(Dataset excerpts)
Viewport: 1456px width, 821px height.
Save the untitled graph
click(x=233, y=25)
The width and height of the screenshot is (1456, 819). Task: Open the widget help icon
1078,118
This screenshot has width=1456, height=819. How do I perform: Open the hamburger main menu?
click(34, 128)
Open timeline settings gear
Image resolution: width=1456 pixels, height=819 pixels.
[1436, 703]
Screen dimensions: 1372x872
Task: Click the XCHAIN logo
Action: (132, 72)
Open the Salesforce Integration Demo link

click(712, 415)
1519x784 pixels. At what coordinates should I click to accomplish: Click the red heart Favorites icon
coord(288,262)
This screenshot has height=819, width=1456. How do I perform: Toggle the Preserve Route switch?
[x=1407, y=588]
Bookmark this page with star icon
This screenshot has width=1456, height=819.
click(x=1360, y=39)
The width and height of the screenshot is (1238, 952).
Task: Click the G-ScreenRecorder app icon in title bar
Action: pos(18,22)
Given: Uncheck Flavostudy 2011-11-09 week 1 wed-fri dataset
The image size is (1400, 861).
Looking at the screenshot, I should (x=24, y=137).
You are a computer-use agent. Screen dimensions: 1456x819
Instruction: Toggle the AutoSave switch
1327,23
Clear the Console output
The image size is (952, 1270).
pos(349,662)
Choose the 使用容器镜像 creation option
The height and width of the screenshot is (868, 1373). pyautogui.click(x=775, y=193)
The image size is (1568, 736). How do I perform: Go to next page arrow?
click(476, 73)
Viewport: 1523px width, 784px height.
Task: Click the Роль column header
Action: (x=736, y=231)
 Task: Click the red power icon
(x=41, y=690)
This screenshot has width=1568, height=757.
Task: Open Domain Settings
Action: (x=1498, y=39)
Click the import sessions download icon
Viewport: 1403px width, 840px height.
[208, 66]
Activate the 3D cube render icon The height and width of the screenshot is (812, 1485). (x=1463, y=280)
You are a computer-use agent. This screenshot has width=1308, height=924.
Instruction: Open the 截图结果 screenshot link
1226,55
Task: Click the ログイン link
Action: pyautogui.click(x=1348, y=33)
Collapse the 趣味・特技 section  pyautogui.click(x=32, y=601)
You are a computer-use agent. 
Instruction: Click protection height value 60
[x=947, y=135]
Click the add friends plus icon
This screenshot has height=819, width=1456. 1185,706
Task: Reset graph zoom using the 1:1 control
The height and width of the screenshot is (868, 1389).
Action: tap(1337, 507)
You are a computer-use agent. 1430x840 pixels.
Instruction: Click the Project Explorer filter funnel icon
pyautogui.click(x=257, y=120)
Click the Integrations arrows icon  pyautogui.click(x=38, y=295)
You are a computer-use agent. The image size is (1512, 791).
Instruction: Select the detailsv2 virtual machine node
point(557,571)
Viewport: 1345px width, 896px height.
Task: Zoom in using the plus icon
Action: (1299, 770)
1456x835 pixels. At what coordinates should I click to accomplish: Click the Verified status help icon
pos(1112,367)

Task instructions
Return every entry exactly; no line may be missing.

Expected answer
Viewport: 1456px width, 821px height.
Save the untitled graph
click(x=233, y=25)
The width and height of the screenshot is (1456, 819). Task: Open the widget help icon
1078,118
This screenshot has width=1456, height=819. How do I perform: Open the hamburger main menu?
click(34, 128)
Open timeline settings gear
Image resolution: width=1456 pixels, height=819 pixels.
[1436, 703]
Screen dimensions: 1372x872
Task: Click the XCHAIN logo
Action: (132, 72)
Open the Salesforce Integration Demo link

click(712, 415)
1519x784 pixels. At what coordinates should I click to accomplish: Click the red heart Favorites icon
coord(288,262)
This screenshot has height=819, width=1456. How do I perform: Toggle the Preserve Route switch?
[x=1407, y=588]
Bookmark this page with star icon
This screenshot has width=1456, height=819.
click(x=1360, y=39)
The width and height of the screenshot is (1238, 952).
Task: Click the G-ScreenRecorder app icon in title bar
Action: pos(18,22)
Given: Uncheck Flavostudy 2011-11-09 week 1 wed-fri dataset
The image size is (1400, 861).
Looking at the screenshot, I should (x=24, y=137).
You are a computer-use agent. Screen dimensions: 1456x819
Instruction: Toggle the AutoSave switch
1327,23
Clear the Console output
The image size is (952, 1270).
pos(349,662)
Choose the 使用容器镜像 creation option
The height and width of the screenshot is (868, 1373). pyautogui.click(x=775, y=193)
The image size is (1568, 736). How do I perform: Go to next page arrow?
click(476, 73)
Viewport: 1523px width, 784px height.
Task: Click the Роль column header
Action: (x=736, y=231)
 Task: Click the red power icon
(x=41, y=690)
This screenshot has width=1568, height=757.
Task: Open Domain Settings
Action: (x=1498, y=39)
Click the import sessions download icon
Viewport: 1403px width, 840px height.
[208, 66]
Activate the 3D cube render icon The height and width of the screenshot is (812, 1485). (x=1463, y=280)
You are a computer-use agent. This screenshot has width=1308, height=924.
Instruction: Open the 截图结果 screenshot link
1226,55
Task: Click the ログイン link
Action: pyautogui.click(x=1348, y=33)
Collapse the 趣味・特技 section  pyautogui.click(x=32, y=601)
You are a computer-use agent. 
Instruction: Click protection height value 60
[x=947, y=135]
Click the add friends plus icon
This screenshot has height=819, width=1456. 1185,706
Task: Reset graph zoom using the 1:1 control
The height and width of the screenshot is (868, 1389).
Action: tap(1337, 507)
You are a computer-use agent. 1430x840 pixels.
Instruction: Click the Project Explorer filter funnel icon
pyautogui.click(x=257, y=120)
Click the Integrations arrows icon  pyautogui.click(x=38, y=295)
You are a computer-use agent. The image size is (1512, 791).
Instruction: Select the detailsv2 virtual machine node
point(557,571)
Viewport: 1345px width, 896px height.
Task: Zoom in using the plus icon
Action: (1299, 770)
1456x835 pixels. At what coordinates should I click to accomplish: Click the Verified status help icon
pos(1112,367)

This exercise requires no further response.